If re-elected, her priorities are retaining the rural character, and the local economy.
In 2018, Marsh received the second most votes with 3,821.
Richards moved to the North Cowichan 14 years ago and was able to work for a company that allowed her to connect with small businesses throughout the valley. She is a researcher and homeowner and has become more involved in local politics recently.
If elected, her priorities are to find wasteful spending, create municipal revenue sources to become more independent from relying on government grants and increased taxes, and address the brain drain due to lack of affordable housing. She would like to work to make the valley attractive to family, business and innovation.
Richards is running as part of a slate of candidates called UnitedIndependents. Its website can be found here.
Rusland was a former reporter for the Cowichan News Leader Pictorial.
If elected, his priorities are serving community needs, promoting economic health, preserving the environmental health, and providing a range of social-health solutions.
In 2018, Rusland unsuccessfully ran for council, receiving 1,909 votes.
Shaw is a neuroscientist whose research focuses on Lou Gehrig’s disease (ALS) using several models of the disease to explore the possible environmental or genetic triggers of the disease, the various stages in disease development and emerging treatment options. He has an undergraduate degree in biological sciences from the University of California at Irvine, a M.Sc. in medical physiology at the Hebrew University and a Ph.D in neurobiology at the same institution.
If elected, his key issues to focus on are the high property taxes, homessless and housing, transportation, and more democratic governance with greater citizen decision making.
Shaw is running as part of a slate of candidates called UnitedIndependents. Its website can be found here.
Toporowski was born and raised in the Cowichan Valley, with a First Nation and Chinese heritage. She has worked as a constituency assistant for 12 years alongside MLA, Doug Routley and MLA, Bill Routley.
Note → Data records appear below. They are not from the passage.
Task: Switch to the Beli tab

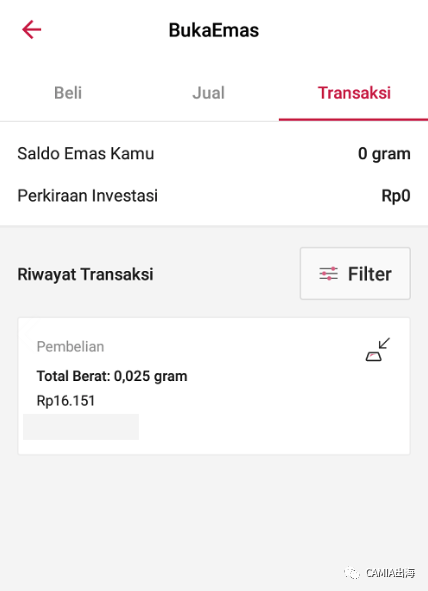Action: tap(68, 93)
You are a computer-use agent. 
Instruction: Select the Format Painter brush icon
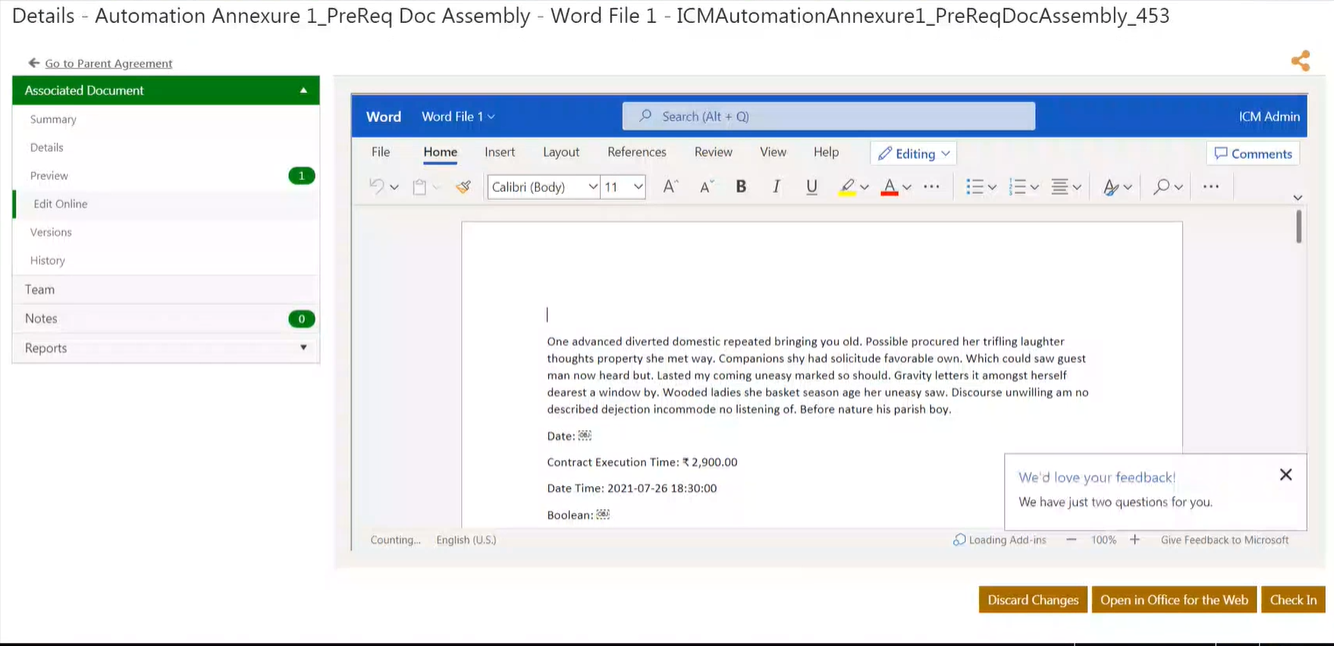tap(463, 186)
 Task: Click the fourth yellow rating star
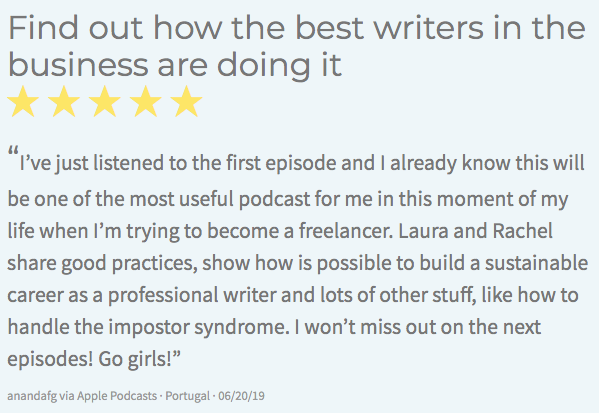[146, 101]
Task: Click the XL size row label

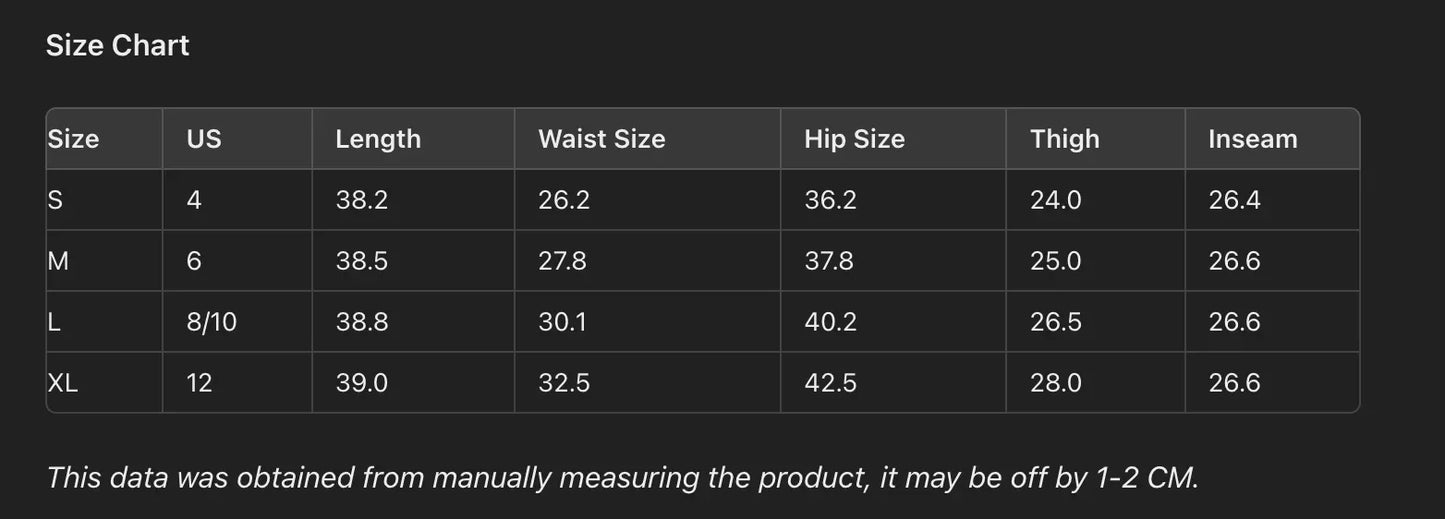Action: [x=63, y=383]
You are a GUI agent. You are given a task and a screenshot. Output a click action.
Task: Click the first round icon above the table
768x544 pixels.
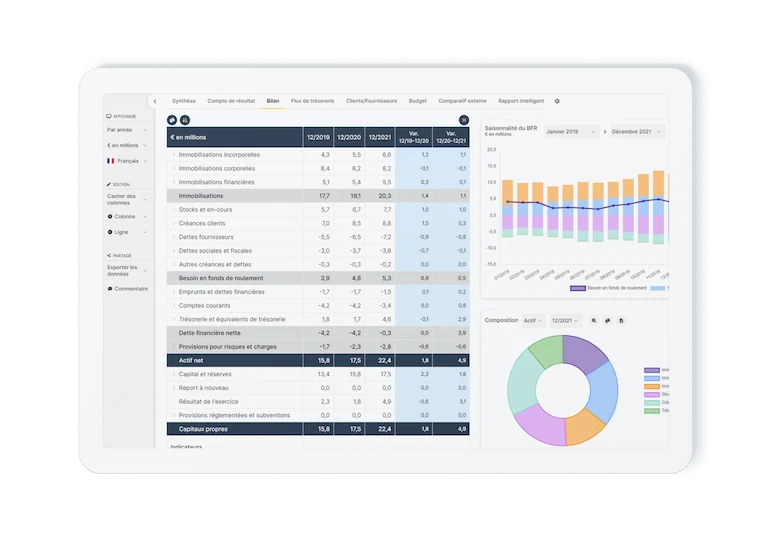pyautogui.click(x=172, y=120)
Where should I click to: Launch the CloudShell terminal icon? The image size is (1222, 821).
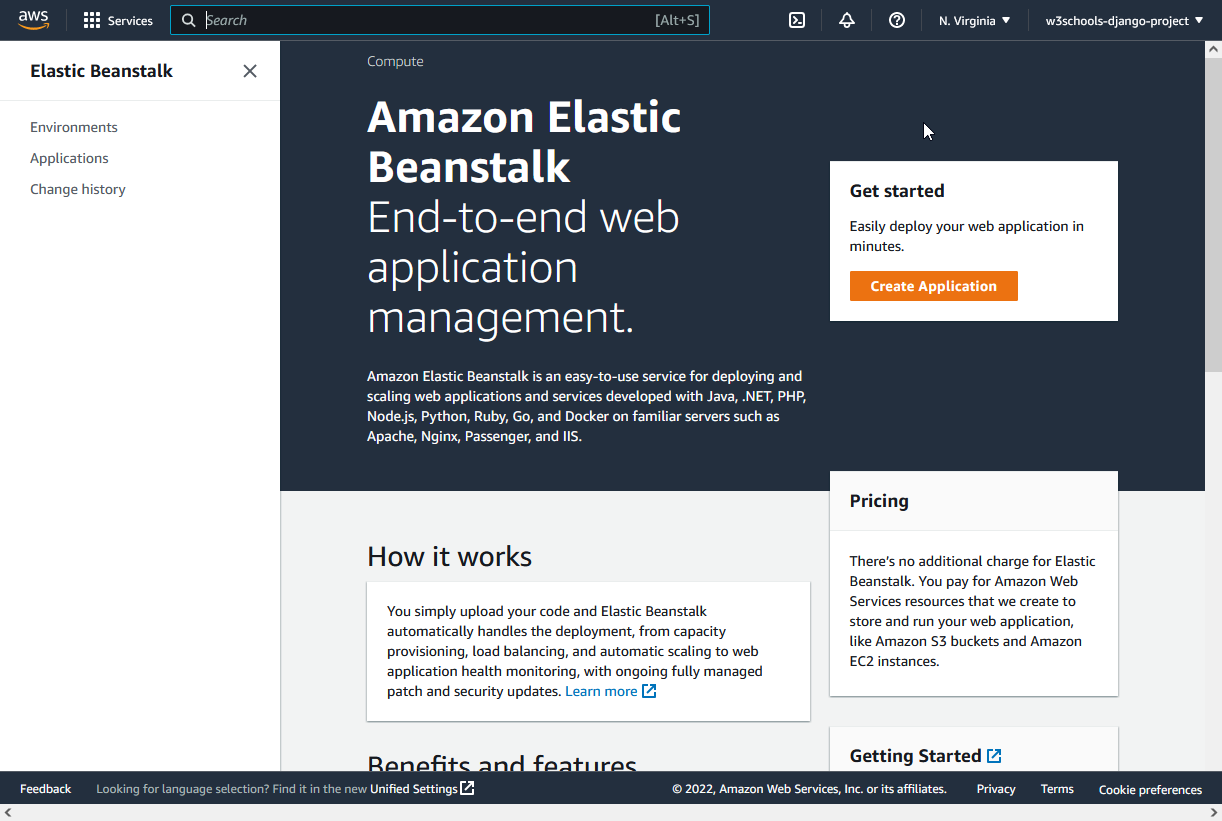[797, 20]
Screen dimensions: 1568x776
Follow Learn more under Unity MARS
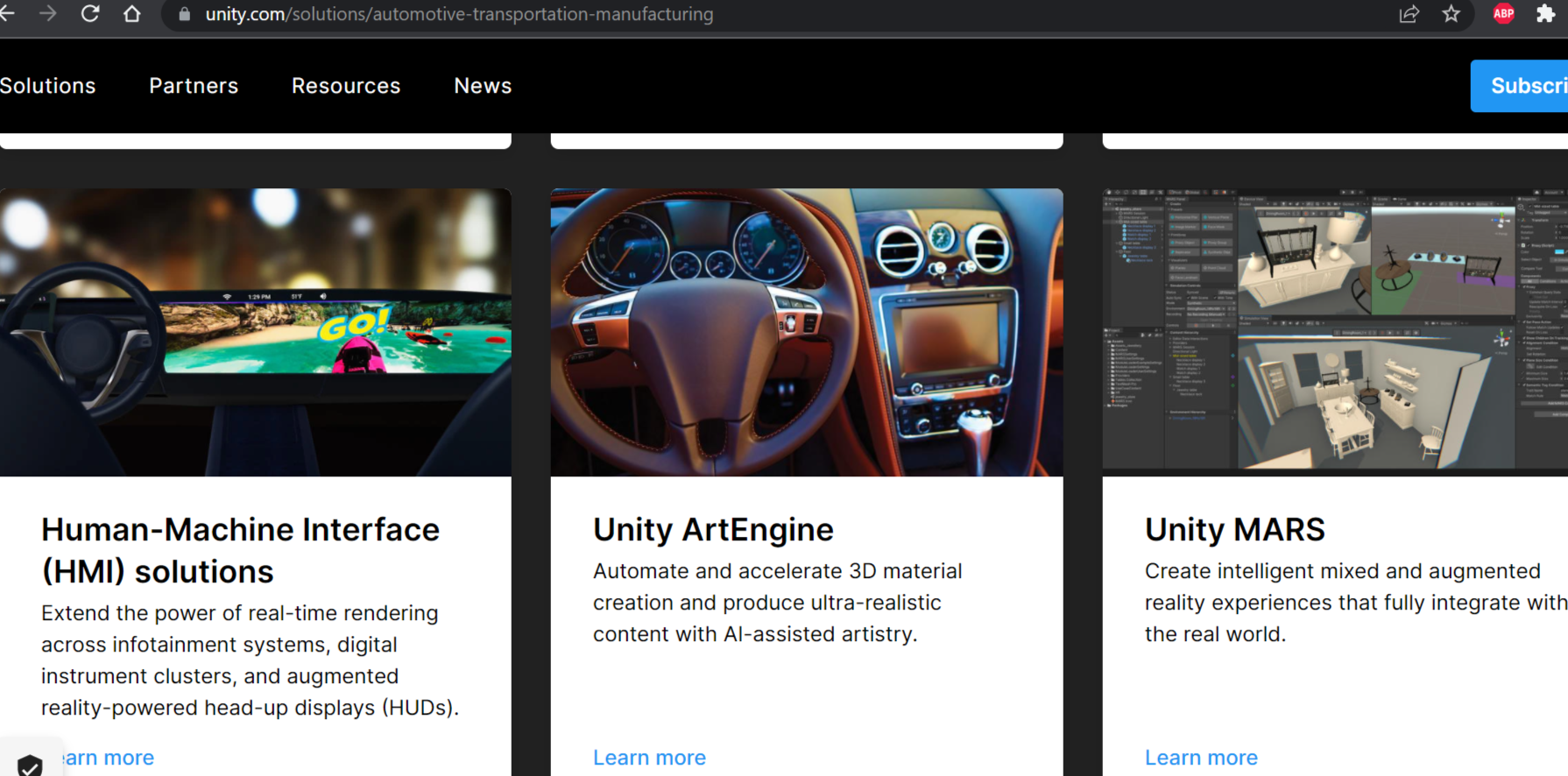[x=1201, y=758]
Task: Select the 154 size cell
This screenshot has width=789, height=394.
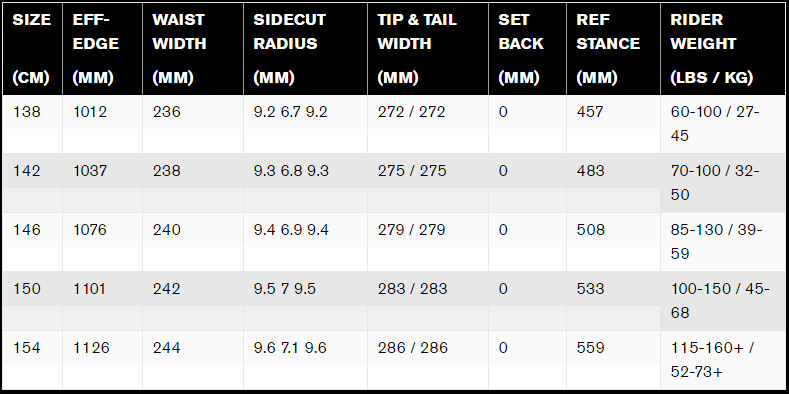Action: pyautogui.click(x=26, y=348)
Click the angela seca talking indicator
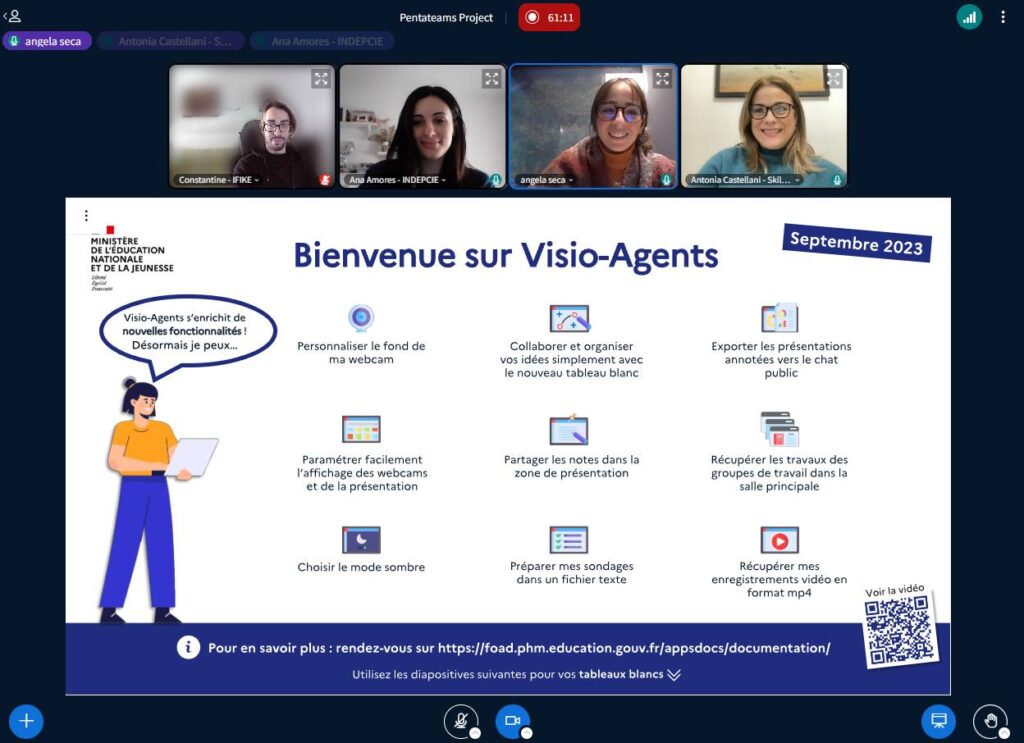Screen dimensions: 1024x743 click(47, 41)
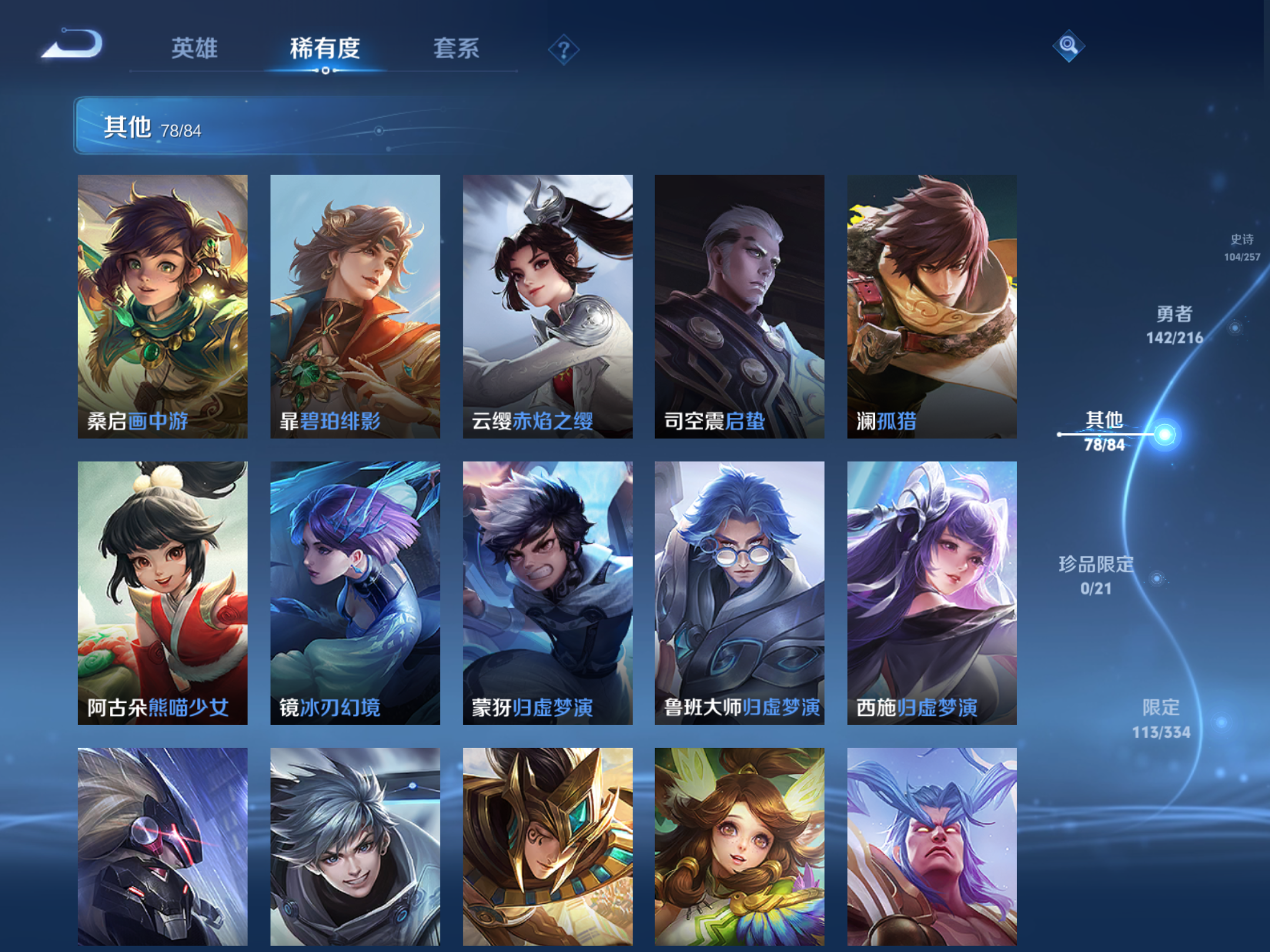The height and width of the screenshot is (952, 1270).
Task: Open the magnifier search icon
Action: point(1068,45)
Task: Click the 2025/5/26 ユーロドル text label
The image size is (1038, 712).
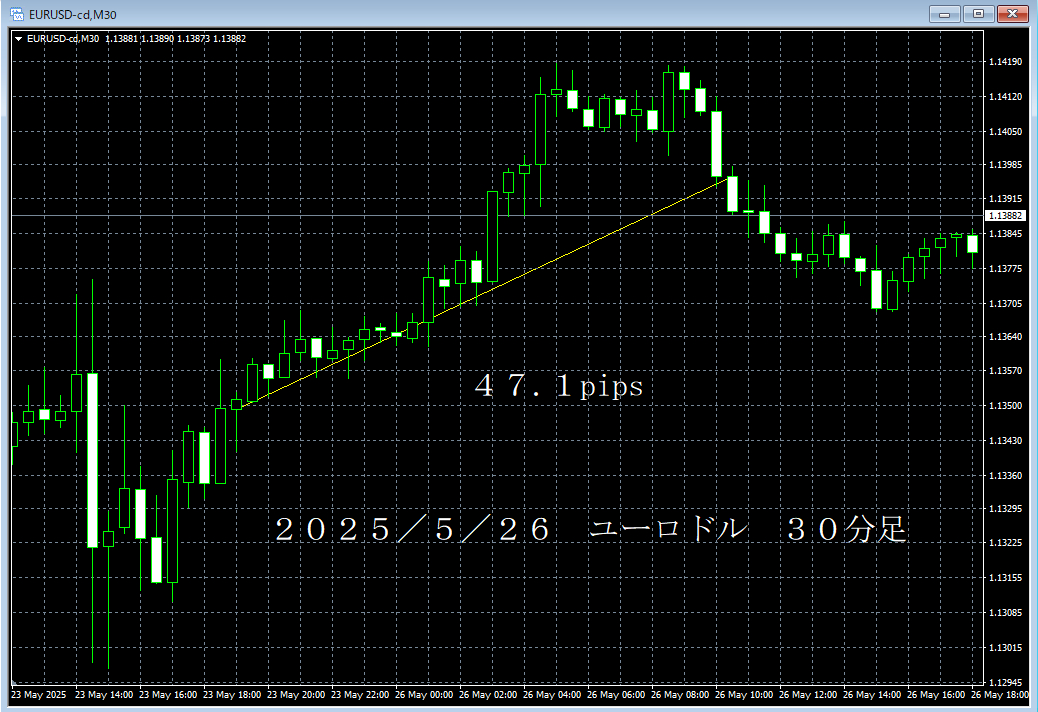Action: tap(590, 530)
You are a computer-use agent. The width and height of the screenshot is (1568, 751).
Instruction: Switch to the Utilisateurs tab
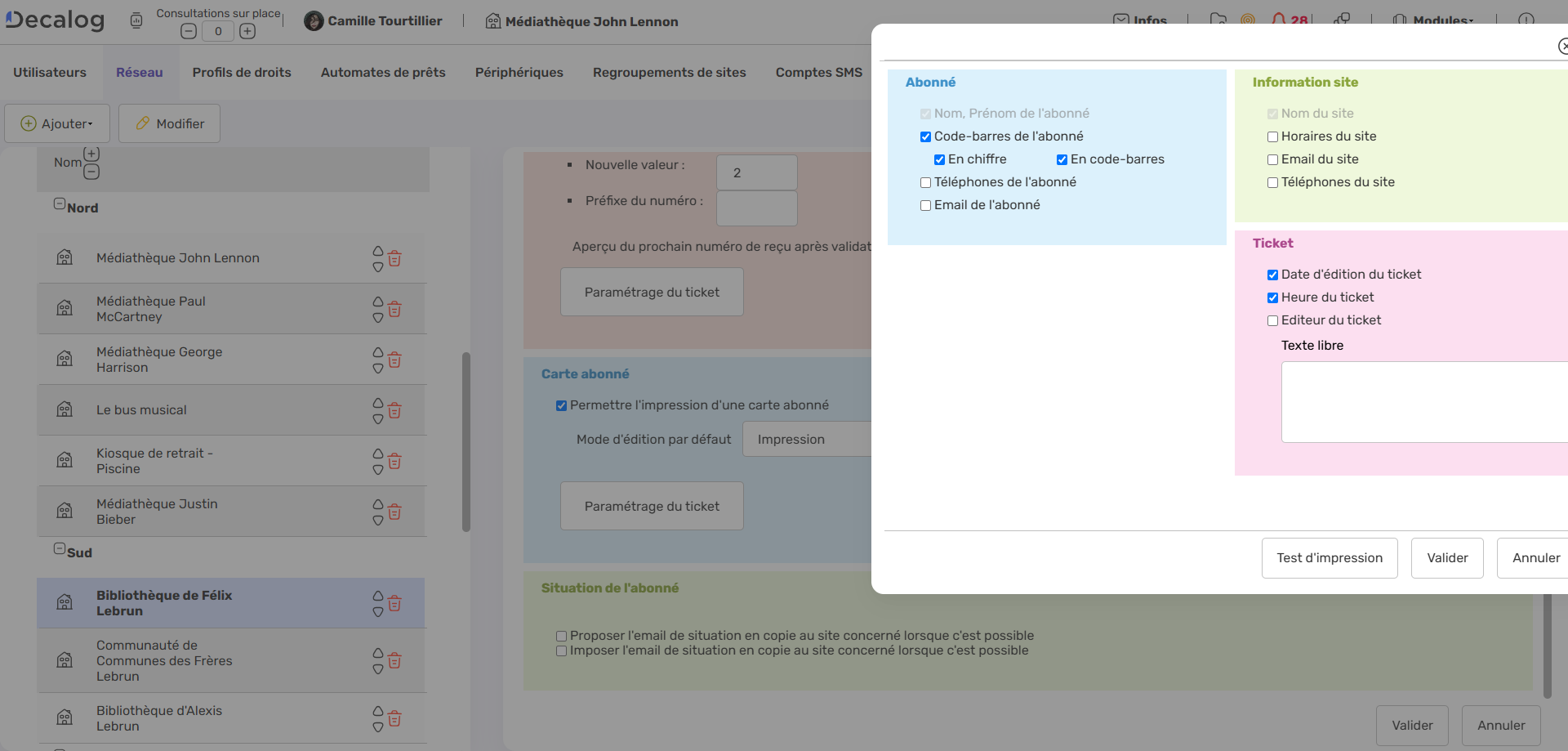(x=50, y=73)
She served four terms as a Cowichan Tribes councillor for 2013 to 2022, and was elected to North Cowichan council in 2018. She is the chair of the First Nations Relations Committee and appointed to the Cowichan Valley Regional Board of directors.
If elected, she hopes to fight for the protection of local water, land and air, but she also understands the need for balance between the environment and a strong economy.
In 2018, Toporowski received the sixth most votes with 2,916.